Validation of FunC-ESMs on data on glucokinase.
(A) Comparison between predictions from FunC-ESMs (lavender) and the Functional Model (Cagiada et al., 2023) (green) and experimental data human glucokinase (Gersing et al., 2023a,b). (B) Cartoon visualisation of the classification using the experimental data (left), the Functional Model (centre) and FunC-ESMs (right) for human glucokinase. The upper part of the panel shows the full structure of glucokinase, with residues coloured according to the resulting residue class; a white colour indicates residues that were not classified in the experiment. The lower panel shows the area around the active site, including the glucose molecule (in yellow) and all side chains of residues closer than 7 Å.

Percentages of variants and residues in each of FunC-ESMs’ class.
Distribution of (A, B, C) variants and (D, E, F) residues for (A, D) all residues, (B, E) residues in folded regions and (C, F) residues intrinsically disordered regions of the human proteome.

Contribution of different amino acid types and substitutions to the different predicted classes in folded regions.
For each amino acid type, we present (A) the overall and (B) the normalized (by residue frequencies in the folded regions) counts for how each amino acid type contribute to the four position classes in the FunC-ESMs predictions. For each type of substitution (pair of ‘start’ and ‘end’ amino acid type), we show (C) the raw counts and (D) the normalized counts of variants falling into the three possible variant classes. The counts in (D) are normalised to the ‘start/end’ amino acid pair across the three different output labels.

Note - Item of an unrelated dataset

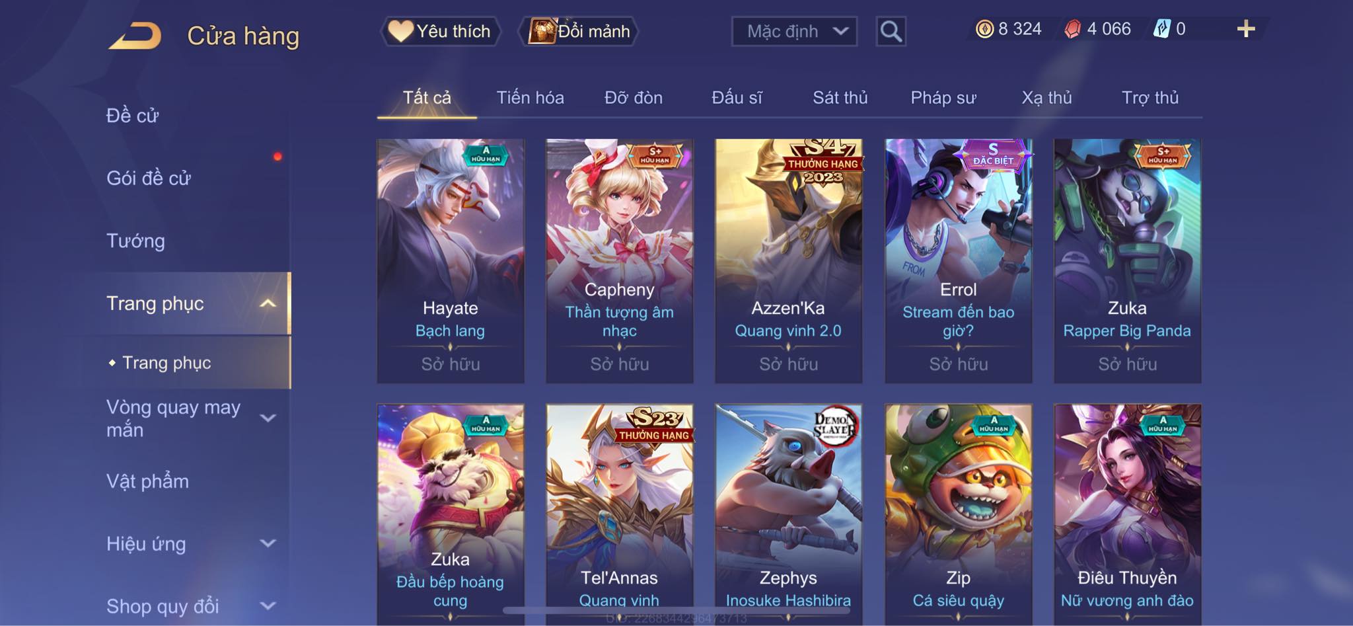This screenshot has width=1353, height=626.
Task: Collapse the Trang phục sidebar section
Action: pos(267,303)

Statistics on solvent exposure and secondary structure elements in the folded domains of the human proteome.
(A) Percentages of residues for each of the FunC-ESMs classes in exposed and buried regions and (B) percentages of each of the four residue classes in buried or exposed region. (C) Cumulative distribution of the half-sphere exposure components, with the up-component representing the contacts mostly surrounding the side chains and the down-component representing the direction of the backbone. The median value for each class is reported as a dashed line.